Baktığımızda bütün kadim dini ve felsefi söylemler
iyiliği yüceltiyor ve insanları iyilik yapmaya davet ediyor. Demek ki kökenleri
insanlık tarihi kadar eski. Adem'le Havva, Habil'le Kabil'e kadar gerilere
uzanıyor. İyilik ve kötülüğün mücadelesi de o günden bu yana sürüp gelmiş demek
ki. Yoksa nasıl bu kadar genlerimize işlerdi ?
Peki iyilik nedir, nasıl yapılır ? Maddi bir şey midir
yoksa sadece manevi mi? Ne zaman iyilik yapmış oluruz ? İyilik içimizde midir,
yoksa öğrenilebilir bir şey mi ? Gülümsemek nasıl iyilik oluyor? Birine yol
tarif etmek, birine yerini vermek, birine ihtiyaç duyduğu şeyi sağlamak iyilik
midir ? İyiliğin iyilik olduğu nerden anlaşılır ? Mesela dilenciye verdiğimiz
para iyilik yapmak mıdır? Ya da iyilik için iyilik yapıyorsak, yaptığımız şey
iyilik midir? Gerçekten, iyilikten iyilik, kötülükten kötülük mü doğar ?
İyiliklerin kötülükleri giderdiği doğru mudur ?
İyi/kötü ve iyilik/kötülük kavramı insandan
insana değişir mi ki ? İnançlı insana göre İyilik ve iyi olan şey, gönlünün
razı olduğu, kalbinin sükûnetle
karşıladığı şeydir. Allaha itaat etmektir. Kötü ve kötülük ise şeytana uymaktır,
günahtır. Kalbi tırmalayıp rahatsız eder ve gönlüne huzursuzluk verir.
Bazılarına göre iyi ve iyilik insanların beğeneceği yada kendi yararına olan
şeylerdir. Kötü kavramı ise adaletsizlik ve toplum düzenini bozacak
şeylerdir.
Kimilerine göre de iyi ve kötü diye bir şey yoktur.
Sadece menfaatleri vardır. Bu kimseler eğer kendi menfaatleri söz konusuysa
arkadaşlarına bile ihanet edebilirler. Çünkü orada önemli olan arkadaş değil
menfaatleridir. Yaşamları için konfor sağlayacak her şey mübahtır ve iyidir.

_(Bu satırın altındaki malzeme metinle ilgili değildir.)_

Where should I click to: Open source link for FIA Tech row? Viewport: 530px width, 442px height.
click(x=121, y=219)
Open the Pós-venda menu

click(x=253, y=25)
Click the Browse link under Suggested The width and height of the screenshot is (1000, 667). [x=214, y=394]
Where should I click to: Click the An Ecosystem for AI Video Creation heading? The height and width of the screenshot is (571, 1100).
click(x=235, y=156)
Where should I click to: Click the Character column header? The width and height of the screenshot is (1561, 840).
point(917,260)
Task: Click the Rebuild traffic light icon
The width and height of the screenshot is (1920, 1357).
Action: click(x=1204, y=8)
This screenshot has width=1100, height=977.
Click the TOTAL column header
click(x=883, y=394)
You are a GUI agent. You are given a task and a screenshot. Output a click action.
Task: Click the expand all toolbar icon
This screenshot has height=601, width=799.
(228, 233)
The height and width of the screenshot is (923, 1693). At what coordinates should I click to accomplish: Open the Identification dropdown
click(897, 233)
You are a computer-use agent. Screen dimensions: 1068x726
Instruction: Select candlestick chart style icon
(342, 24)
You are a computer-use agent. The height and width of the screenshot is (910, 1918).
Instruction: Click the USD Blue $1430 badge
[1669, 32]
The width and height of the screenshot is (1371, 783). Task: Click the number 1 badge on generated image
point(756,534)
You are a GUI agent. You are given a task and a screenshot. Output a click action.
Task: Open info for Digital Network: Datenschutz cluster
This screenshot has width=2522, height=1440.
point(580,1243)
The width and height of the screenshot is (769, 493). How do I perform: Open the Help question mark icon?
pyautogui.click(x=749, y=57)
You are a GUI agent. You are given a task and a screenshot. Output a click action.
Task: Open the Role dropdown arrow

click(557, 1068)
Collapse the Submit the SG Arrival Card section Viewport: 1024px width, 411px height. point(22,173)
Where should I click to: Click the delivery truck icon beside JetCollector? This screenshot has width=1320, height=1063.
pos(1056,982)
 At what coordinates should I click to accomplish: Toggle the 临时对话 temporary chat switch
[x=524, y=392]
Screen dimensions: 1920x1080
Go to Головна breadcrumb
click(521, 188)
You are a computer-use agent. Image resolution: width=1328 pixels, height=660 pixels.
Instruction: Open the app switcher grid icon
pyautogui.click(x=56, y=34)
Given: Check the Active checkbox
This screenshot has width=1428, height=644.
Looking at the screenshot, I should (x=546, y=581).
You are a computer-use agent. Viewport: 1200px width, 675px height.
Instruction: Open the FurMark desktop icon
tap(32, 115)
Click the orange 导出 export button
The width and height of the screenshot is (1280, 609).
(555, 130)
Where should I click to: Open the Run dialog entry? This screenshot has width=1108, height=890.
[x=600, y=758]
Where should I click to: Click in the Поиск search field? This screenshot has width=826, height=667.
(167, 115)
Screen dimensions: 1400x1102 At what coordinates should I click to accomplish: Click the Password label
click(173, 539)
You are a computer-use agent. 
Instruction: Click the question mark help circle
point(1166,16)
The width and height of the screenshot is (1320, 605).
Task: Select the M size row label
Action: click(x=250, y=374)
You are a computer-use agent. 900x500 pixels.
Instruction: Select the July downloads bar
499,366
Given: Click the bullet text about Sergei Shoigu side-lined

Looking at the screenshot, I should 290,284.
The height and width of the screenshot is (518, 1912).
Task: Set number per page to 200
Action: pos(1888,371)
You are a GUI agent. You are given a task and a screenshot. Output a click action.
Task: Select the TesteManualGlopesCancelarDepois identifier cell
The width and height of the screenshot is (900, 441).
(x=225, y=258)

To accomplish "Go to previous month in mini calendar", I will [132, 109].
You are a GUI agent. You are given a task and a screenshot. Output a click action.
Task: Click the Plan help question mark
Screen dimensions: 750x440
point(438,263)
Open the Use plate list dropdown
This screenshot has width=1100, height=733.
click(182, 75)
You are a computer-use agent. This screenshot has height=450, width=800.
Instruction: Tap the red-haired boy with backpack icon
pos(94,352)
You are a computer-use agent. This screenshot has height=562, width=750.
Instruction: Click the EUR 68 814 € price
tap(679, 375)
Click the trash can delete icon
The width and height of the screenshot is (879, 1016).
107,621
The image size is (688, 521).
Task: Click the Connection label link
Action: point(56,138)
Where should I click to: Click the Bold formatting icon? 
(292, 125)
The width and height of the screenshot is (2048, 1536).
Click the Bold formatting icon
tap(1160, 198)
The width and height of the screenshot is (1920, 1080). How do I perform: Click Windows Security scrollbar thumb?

Mesela kariyerleri için rüşvet almaları gerekiyorsa alırlar, rüşvet vermeleri
gerekiyorsa verirler, iftira atmaları gerekiyorsa atarlar. Yükselmekten daha
önemli ne olabilir ki onlar için.
Biraz araştırdım. Öncelikle anladığım bu kavramın
dilimizde kullandığımız kadar basit olmadığı. Derya deniz bir şey bu. Neredeyse
hayatın iki yarısından biri iyilik, diğeri de kötülük. Arada ne zaman kötülüğe
kaydığın, nerede kurtulduğun belli olmayan belli belirsiz bir sınır var ki
oralara yaklaşmamak en iyisi. Diğer taraftan, Friedrich Nietzsche'in sözleriyle
"Kibar ve soylu
olana iyi denir. Ama kimseyi hor görmeyene ve kimseye yukarıdan bakmayana da
iyi denir. Yumuşak ve barışçıl olana iyi denilir. Ama nefsini yenen kahramana
da iyi denilir. Bir şeyde ilk olmak isteyene iyi denir. Ama bir başkasından önde
olmak istemeyene de iyi denir." Kim
iyidir kim değil konusu da biraz durup düşünmeyi gerektiriyor.
Araştırdığım kadarıyla kelime olarak bile iyiliğin
birden fazla anlamı olduğunu gördüm. Bu durum biraz da türkçemizde
"iyi" ya da "iyilik" olarak ifade edilen halin çok daha
derin ve geniş anlamlı bir çok kavramsal kökeni olmasından ileri geliyor.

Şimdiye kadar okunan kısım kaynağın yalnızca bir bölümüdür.